_Exercise aim_
In the material below, find every line containing the string "computer" and return it.
---+---
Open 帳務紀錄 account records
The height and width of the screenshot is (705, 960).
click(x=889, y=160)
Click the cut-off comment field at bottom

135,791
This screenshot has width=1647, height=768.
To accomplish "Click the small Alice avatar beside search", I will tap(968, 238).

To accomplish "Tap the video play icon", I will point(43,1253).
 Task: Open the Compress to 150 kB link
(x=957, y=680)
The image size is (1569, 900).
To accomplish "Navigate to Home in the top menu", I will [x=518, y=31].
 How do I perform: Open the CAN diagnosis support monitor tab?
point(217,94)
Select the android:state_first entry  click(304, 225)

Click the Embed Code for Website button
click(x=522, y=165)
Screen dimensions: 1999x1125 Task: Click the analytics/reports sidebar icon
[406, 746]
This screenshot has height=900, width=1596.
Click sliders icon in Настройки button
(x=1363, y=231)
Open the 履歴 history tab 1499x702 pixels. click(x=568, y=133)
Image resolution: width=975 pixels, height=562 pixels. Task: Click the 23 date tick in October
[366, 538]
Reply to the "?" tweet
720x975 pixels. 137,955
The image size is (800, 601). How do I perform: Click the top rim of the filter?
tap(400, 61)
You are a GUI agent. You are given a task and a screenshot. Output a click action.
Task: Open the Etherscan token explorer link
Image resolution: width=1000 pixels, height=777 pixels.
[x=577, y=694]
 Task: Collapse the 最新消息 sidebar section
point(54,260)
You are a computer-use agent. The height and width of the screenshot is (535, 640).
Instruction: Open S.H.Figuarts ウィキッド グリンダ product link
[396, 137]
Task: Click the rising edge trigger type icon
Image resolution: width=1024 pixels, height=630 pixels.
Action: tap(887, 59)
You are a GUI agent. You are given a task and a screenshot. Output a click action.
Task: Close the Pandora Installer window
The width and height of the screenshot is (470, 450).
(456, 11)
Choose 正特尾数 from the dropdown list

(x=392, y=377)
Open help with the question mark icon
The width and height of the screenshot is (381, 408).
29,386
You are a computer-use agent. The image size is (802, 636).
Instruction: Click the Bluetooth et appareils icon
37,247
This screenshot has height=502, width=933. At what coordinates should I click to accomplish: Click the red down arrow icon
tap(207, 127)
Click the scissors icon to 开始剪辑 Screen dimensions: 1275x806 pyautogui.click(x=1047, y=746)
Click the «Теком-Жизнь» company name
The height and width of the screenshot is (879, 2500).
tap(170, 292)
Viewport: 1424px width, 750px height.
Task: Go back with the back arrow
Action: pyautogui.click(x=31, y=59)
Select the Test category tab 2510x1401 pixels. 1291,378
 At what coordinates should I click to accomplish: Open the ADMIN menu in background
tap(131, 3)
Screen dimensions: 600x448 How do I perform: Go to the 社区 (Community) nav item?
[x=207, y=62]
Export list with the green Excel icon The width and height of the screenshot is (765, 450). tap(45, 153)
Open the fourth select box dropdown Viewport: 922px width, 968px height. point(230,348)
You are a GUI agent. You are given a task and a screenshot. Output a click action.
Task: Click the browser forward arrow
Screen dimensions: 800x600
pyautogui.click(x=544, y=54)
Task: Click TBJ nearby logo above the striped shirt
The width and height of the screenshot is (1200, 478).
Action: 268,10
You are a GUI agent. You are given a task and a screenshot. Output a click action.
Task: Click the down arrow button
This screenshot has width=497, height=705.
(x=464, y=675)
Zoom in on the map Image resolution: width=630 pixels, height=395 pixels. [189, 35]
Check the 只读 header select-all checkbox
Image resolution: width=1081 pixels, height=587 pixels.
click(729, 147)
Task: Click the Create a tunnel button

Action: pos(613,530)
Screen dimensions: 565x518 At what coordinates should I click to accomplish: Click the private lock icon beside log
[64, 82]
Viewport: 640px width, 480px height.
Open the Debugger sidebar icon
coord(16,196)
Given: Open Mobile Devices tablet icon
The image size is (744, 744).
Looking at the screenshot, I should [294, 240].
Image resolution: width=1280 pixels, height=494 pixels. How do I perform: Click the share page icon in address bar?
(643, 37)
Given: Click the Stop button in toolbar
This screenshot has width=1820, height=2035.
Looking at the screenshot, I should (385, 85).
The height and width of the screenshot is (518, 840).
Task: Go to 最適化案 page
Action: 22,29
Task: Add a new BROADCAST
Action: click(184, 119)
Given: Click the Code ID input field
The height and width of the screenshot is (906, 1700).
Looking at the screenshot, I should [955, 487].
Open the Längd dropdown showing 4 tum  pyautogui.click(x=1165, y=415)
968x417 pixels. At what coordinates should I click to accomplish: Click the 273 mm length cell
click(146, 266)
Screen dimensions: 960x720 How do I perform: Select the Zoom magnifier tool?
---+---
_Exercise result_
You are a computer-use agent. The height and width of the screenshot is (535, 640).
You are a computer-use agent. The image size is (802, 636).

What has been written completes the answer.